Supermarkets slashing the prices of kitchen staples such as bread, milk and cheese has helped ease food inflation in a welcome boost for shoppers.
Food inflation fell to 14.6 per cent in June, down from 15.4 per cent in May, according to figures from the British Retail Consortium (BRC). The decline marks the second consecutive monthly fall.
As supply issues eased, fresh food inflation also slowed in June at 15.7 per cent, down from 17.2 per cent in May. This is below the three-month average rate of 16.8 per cent.
Separate figures from the ONS also show that the cost of basic food items have been on a slow but steady decline over the past three months, with price inflation on goods such as milk, cheese and eggs falling slightly from 29.7 per cent in March to 27.4 per cent in May.
“Food inflation slowed for the second consecutive month, particularly for fresh products, as retailers cut the price of many staples including milk, cheese and eggs,” Helen Dickinson, chief executive of the BRC said.
“Clothing and electrical goods also saw falling prices, helping customers to pick up a bargain ahead of the summer holidays.”
“If the current situation continues, food inflation should drop to single digits later this year.
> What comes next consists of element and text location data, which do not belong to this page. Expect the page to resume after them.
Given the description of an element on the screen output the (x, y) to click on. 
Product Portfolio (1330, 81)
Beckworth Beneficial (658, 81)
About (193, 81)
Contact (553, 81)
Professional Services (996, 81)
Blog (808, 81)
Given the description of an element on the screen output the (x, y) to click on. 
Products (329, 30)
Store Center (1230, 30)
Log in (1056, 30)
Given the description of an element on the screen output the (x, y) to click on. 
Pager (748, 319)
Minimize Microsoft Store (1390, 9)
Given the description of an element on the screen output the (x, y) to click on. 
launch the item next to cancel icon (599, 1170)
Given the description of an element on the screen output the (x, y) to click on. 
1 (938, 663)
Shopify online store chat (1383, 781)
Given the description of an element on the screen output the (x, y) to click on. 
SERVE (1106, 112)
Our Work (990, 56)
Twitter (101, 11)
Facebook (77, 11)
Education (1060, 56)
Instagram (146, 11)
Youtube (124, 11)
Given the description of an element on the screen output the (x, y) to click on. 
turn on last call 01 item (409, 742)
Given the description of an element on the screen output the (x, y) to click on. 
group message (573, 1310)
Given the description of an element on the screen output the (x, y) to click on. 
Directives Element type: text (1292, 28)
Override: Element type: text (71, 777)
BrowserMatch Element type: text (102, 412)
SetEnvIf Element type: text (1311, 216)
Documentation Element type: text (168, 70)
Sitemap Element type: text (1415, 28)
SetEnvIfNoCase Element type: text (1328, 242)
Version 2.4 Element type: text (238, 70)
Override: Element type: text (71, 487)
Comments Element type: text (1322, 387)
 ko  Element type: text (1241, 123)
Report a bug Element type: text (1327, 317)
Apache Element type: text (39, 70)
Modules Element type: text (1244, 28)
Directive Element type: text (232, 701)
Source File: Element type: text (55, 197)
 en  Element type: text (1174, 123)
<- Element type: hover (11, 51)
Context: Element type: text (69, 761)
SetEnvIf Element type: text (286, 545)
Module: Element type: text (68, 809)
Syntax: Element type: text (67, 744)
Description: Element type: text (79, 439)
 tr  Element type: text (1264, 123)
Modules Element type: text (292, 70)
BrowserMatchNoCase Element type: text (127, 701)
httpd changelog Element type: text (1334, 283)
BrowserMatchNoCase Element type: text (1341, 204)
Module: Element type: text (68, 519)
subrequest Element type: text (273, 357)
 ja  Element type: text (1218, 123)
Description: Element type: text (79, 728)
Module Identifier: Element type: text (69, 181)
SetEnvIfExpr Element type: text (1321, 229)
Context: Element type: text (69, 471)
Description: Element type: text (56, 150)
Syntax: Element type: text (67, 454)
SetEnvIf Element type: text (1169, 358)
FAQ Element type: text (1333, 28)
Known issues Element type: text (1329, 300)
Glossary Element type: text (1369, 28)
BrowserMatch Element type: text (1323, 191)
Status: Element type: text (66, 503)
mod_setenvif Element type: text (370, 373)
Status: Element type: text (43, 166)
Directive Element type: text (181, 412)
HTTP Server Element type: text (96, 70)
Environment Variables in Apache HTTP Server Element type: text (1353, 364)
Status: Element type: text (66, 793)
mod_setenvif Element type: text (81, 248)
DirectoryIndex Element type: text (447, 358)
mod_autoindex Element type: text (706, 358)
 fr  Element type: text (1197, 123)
However, it is imperative that government does not hamper this progress by introducing costly new policies,” Dickinson added.
‘Big Four’ grocery stores have had increasing pressure placed on them to keep prices as low as possible for consumers, with all major supermarkets having introduced major price cuts on products .
On Monday, Sainsbury’s unveiled £15m of price cuts across essentials such as rice and pasta. It also pledged to continue slashing prices on essential products throughout the summer.
The move comes ahead of Chancellor Jeremy’s Hunt meeting with the competition watchdog, the Competition and Markets Authority, on Wednesday to examine whether or not supermarkets have exploited inflation by raising prices.
Mike Watkins, head of retailer and business insight at NielsenIQ, said: “Whilst prices are still higher than a year ago, the slowdown in food inflation is welcome news for shoppers, helped by supermarkets lowering the prices of some staple goods. And if global supply chain costs continue to fall, we may now be past the peak of price increases.
“However, with most households needing to save money, purchasing behaviour for the rest of this year is still likely to shift towards essential needs with discretionary consumption being deprioritised or delayed.”